### Jobs
[1] In the James Thomson biography below, condense the paragraph beginning "Thomson's poems rarely appear" into a short bulleted list that keeps its main facts.
[2] According to the James Thomson biography below, what was the name of the orphanage where he was raised in London?
[3] Write the next few sentences of the James Thomson biography below, picking up after its final sentence.
--- Start of Reading passage ---
James Thomson (poet, born 1834)


James Thomson, who wrote under the pseudonym Bysshe Vanolis, was a Scottish Victorian era poet famous primarily for the long poem The City of Dreadful Night, an expression of bleak pessimism in a dehumanized, uncaring urban environment. Thomson's pseudonym derives from the names of the poets Percy Bysshe Shelley and Novalis. He is often distinguished from the earlier Scottish poet James Thomson by the letters B.V. after his name.
Thomson's poems rarely appear in modern anthologies, although the autobiographical "Insomnia" and "Mater Tenebrarum" are well-regarded and contain some striking passages. He admired and translated the works of the pessimistic Italian poet Giacomo Leopardi, but his pessimism is considered to have been stronger than that of Leopardi. He is regarded as one of the bleakest Victorian poets.

Life

Thomson was born in Port Glasgow, Scotland, and, at the age of eight, he was sent to London where he was raised in an orphanage, the Royal Caledonian Asylum on Chalk Road near Holloway. Soon after this his mother died. He spoke with a London accent. He trained as an army schoolmaster at the Royal Military Asylum in Chelsea and served in Ireland, where in 1851, at the age of 17, he made the acquaintance of the 18-year-old Charles Bradlaugh, who was already notorious as a freethinker, having published his first atheist pamphlet a year earlier.
--- End of Reading passage ---
--- Start of Stored records ---
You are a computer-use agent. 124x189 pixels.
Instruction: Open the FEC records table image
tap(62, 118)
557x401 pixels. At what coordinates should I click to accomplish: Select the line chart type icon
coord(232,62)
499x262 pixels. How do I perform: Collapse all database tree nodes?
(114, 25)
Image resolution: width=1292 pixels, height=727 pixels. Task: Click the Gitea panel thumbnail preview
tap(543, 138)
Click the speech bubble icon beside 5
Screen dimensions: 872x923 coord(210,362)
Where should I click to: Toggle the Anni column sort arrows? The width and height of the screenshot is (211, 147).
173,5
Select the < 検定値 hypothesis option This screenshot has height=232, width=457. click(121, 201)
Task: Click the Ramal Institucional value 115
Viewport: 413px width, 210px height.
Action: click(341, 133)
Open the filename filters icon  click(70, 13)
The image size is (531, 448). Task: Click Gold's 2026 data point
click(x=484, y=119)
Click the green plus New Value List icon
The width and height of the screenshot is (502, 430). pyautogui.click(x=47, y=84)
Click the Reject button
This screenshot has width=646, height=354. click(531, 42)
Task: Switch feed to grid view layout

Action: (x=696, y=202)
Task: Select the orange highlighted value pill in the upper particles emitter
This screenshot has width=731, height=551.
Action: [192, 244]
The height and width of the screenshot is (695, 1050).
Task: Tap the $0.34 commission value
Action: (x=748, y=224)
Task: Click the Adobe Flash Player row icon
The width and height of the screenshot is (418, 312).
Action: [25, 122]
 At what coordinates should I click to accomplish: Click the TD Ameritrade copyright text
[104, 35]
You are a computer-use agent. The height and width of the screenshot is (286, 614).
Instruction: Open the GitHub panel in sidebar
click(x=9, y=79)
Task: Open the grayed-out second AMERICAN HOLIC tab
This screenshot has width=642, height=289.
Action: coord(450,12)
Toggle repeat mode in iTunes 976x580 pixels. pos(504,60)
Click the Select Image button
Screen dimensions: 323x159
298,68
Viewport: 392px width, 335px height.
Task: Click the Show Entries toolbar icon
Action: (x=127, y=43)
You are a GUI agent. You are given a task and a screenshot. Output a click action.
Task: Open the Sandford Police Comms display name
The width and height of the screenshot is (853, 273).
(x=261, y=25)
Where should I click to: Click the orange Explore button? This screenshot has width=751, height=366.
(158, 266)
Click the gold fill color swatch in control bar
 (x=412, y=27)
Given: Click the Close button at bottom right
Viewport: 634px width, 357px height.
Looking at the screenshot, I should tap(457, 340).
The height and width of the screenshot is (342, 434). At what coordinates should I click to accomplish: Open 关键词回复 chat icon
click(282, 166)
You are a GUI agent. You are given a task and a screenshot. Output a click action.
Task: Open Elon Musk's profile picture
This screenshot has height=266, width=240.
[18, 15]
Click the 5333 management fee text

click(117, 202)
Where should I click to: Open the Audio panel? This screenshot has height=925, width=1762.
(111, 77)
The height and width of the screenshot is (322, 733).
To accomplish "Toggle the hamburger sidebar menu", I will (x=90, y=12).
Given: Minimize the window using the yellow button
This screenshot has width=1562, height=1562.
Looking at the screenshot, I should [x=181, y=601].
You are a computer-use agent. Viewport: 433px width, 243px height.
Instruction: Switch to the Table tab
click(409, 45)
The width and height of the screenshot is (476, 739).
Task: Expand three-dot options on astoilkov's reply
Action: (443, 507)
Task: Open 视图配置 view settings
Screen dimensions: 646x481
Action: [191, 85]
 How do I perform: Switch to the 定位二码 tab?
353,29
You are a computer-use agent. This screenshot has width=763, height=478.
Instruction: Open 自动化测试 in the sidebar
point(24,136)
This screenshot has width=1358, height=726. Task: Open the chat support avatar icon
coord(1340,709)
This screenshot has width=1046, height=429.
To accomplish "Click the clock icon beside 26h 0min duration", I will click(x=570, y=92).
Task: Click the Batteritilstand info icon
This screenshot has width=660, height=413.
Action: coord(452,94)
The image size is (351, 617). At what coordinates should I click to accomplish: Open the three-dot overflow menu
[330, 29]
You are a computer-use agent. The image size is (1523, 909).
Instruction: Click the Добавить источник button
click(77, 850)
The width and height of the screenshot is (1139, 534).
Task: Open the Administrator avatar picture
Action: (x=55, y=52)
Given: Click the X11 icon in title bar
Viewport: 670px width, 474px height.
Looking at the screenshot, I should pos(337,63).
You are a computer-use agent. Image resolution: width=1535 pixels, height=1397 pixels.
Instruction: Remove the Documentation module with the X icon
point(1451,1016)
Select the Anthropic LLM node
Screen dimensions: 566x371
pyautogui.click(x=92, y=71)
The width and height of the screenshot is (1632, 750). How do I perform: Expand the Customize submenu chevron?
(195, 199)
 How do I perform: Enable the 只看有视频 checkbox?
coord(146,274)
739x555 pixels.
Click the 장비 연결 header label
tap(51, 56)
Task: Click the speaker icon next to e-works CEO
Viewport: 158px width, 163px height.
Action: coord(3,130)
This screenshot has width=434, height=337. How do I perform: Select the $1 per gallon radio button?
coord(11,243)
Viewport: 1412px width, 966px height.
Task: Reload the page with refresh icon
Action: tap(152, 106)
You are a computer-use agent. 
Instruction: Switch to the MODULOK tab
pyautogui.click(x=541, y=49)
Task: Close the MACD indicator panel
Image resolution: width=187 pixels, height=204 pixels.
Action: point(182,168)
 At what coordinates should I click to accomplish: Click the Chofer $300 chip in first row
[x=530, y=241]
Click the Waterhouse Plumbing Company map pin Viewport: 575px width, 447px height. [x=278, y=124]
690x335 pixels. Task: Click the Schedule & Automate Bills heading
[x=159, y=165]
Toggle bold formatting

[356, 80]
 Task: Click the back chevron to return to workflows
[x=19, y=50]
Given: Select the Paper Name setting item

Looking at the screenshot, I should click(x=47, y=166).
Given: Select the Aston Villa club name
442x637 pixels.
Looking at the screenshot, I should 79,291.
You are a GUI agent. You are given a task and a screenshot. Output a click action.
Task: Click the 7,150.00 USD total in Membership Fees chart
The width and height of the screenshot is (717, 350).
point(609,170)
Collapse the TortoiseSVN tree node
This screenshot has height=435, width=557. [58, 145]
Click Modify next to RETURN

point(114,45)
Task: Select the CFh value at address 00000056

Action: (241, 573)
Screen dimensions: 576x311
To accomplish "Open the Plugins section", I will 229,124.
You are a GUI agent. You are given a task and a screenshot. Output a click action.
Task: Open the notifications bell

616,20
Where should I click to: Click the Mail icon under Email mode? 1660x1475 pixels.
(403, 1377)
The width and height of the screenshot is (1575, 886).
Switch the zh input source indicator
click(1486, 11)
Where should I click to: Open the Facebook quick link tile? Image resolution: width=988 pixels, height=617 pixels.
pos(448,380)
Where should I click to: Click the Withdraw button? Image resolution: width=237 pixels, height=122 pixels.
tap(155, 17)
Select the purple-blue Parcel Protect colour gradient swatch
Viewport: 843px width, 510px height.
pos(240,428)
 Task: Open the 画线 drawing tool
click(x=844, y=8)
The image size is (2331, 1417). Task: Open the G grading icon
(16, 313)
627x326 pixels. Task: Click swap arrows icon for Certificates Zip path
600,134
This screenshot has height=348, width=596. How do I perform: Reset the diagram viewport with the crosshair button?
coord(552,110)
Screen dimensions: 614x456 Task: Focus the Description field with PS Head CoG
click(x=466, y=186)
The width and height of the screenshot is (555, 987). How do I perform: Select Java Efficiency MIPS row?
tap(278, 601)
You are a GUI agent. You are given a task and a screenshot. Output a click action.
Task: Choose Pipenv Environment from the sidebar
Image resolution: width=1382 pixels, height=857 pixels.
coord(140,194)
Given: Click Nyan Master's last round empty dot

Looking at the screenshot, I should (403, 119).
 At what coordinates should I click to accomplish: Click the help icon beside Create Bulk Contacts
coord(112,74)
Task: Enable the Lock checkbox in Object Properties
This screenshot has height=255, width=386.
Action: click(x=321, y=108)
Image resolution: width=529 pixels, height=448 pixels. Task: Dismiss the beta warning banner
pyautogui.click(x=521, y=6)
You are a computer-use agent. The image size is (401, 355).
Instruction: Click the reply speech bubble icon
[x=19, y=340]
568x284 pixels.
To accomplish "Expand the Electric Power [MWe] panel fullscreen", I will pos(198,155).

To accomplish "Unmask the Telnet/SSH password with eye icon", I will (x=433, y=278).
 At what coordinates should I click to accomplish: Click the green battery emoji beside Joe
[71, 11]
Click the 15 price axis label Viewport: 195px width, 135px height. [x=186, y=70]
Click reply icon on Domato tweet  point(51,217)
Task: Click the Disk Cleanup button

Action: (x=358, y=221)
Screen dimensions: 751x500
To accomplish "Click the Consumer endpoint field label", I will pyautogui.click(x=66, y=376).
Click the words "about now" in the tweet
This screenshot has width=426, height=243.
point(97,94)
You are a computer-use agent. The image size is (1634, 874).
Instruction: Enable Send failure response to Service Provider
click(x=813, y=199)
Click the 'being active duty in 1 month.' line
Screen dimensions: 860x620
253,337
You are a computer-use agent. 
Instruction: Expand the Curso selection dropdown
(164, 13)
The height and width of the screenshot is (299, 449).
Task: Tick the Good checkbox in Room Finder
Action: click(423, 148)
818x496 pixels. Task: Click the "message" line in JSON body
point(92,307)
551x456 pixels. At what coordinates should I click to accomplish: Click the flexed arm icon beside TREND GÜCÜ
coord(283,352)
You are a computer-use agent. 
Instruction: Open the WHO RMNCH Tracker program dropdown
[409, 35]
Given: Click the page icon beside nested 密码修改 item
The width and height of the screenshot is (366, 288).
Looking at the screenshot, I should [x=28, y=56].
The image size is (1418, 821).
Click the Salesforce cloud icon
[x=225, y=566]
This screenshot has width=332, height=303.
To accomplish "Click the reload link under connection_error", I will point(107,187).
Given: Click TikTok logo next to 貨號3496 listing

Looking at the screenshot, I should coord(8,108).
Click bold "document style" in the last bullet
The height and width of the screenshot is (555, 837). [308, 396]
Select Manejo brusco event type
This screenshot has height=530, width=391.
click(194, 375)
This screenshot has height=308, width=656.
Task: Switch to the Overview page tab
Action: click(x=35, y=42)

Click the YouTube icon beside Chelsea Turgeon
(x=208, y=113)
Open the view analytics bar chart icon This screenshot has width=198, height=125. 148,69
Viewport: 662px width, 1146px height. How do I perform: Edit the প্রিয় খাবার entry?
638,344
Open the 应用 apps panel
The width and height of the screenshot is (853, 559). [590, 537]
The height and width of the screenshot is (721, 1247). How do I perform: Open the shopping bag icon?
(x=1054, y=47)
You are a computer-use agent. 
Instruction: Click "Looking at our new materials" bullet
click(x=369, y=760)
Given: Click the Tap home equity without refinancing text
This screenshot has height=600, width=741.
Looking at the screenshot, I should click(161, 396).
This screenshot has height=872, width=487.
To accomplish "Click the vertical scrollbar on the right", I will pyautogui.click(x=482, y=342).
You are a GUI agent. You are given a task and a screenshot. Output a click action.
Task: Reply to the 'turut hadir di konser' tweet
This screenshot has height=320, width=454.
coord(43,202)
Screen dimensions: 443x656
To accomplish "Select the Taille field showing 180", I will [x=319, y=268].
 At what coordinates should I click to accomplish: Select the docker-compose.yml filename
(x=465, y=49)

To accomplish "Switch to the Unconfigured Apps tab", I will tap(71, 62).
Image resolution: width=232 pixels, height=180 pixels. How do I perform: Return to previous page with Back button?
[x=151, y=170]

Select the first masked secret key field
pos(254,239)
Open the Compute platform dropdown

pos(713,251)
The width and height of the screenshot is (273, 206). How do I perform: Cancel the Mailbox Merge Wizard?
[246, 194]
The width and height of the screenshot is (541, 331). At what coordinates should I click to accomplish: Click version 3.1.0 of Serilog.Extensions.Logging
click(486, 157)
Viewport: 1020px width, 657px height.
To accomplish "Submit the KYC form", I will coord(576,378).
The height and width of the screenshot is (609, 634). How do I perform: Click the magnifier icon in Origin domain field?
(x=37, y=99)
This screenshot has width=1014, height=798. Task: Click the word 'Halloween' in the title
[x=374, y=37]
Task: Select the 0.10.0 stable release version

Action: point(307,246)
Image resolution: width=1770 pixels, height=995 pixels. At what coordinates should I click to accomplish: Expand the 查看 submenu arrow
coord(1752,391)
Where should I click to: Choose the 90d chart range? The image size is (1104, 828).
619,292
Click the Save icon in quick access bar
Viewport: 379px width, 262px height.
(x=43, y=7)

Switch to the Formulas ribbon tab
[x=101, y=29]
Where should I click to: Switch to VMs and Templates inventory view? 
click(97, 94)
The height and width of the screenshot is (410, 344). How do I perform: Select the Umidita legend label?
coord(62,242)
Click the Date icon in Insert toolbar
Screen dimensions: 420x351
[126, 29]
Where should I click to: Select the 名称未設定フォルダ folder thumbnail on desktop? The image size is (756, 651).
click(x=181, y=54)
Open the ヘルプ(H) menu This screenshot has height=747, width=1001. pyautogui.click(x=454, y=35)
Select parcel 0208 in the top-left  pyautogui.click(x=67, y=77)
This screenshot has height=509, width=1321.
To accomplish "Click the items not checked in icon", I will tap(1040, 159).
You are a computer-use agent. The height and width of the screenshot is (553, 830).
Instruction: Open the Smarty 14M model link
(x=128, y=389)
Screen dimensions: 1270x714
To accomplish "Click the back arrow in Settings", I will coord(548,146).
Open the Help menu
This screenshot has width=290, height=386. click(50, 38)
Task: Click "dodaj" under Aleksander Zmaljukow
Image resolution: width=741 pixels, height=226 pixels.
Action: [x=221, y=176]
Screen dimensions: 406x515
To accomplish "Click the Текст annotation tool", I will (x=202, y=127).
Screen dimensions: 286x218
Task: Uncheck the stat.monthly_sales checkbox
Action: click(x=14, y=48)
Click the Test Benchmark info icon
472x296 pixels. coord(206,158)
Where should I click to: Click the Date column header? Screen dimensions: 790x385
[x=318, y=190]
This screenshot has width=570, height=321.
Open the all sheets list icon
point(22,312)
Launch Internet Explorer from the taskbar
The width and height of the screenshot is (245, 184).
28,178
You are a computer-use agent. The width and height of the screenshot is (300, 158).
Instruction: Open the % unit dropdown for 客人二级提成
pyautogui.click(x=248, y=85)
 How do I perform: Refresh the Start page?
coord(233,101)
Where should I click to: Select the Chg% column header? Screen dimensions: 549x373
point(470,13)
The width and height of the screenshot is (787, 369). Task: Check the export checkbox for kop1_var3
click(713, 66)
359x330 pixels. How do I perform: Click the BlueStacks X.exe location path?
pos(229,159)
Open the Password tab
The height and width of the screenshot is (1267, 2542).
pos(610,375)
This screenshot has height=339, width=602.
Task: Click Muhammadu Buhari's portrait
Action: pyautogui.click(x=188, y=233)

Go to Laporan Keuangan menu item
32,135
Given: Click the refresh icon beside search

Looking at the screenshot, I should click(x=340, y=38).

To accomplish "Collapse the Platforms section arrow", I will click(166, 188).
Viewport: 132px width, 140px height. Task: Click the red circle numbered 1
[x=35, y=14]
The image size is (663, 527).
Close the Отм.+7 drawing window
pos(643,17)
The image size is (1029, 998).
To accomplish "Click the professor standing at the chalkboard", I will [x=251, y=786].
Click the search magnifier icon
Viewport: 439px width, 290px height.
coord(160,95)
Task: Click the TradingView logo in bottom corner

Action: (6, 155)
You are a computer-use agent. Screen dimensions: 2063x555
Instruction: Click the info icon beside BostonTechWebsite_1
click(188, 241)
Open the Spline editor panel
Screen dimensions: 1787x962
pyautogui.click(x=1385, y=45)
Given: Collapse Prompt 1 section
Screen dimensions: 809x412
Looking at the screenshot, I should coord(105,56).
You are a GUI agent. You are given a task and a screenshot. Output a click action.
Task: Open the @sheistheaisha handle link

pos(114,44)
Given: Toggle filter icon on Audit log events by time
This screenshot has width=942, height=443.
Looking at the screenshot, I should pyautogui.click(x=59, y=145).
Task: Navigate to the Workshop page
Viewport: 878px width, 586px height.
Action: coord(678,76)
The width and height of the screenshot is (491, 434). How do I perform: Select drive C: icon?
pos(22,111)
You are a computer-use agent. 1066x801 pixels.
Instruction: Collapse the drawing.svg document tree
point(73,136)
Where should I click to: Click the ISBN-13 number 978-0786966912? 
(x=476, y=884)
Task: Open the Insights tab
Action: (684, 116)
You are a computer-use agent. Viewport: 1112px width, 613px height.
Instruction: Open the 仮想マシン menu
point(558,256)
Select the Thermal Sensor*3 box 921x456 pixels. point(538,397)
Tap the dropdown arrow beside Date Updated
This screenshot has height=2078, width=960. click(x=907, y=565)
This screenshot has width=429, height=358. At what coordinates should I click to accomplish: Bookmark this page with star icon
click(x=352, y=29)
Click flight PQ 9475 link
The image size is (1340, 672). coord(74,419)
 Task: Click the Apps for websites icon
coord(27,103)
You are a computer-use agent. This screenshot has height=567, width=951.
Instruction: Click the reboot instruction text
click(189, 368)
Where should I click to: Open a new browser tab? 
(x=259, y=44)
--- End of Stored records ---
### Results of the tasks
[1]
- Thomson's poems are seldom included in modern anthologies.
- His autobiographical "Insomnia" and "Mater Tenebrarum" are well-regarded and contain striking passages.
- He admired and translated the Italian pessimist Giacomo Leopardi, but his own pessimism is considered stronger.
- He is regarded as one of the bleakest Victorian poets.

[2] The Royal Caledonian Asylum, on Chalk Road near Holloway.

[3]
More than a decade later, Thomson left the military and moved to London, where he worked as a clerk. He remained in contact with Bradlaugh, who was by now issuing his own weekly National Reformer, a "publication for the working man". For the remaining 19 years of his life, starting in 1863, Thomson submitted stories, essays and poems to various publications, including the National Reformer, which published the sombre poem which remains his most famous work.
The City of Dreadful Night came about from the struggle with insomnia, alcoholism and chronic depression which plagued Thomson's final decade. Increasingly isolated from friends and society in general, he even became hostile towards Bradlaugh. In 1880, nineteen months before his death, the publication of his volume of poetry, The City of Dreadful Night and Other Poems elicited encouraging and complimentary reviews from a number of critics, but came too late to prevent Thomson's downward slide.
He died, in London, at the age of 47, from a broken blood vessel in his bowel.

Legacy

In 1889, seven years after Thomson's death, Henry Stephens Salt published a biography of Thomson, with a selection of writings, The Life of James Thomson .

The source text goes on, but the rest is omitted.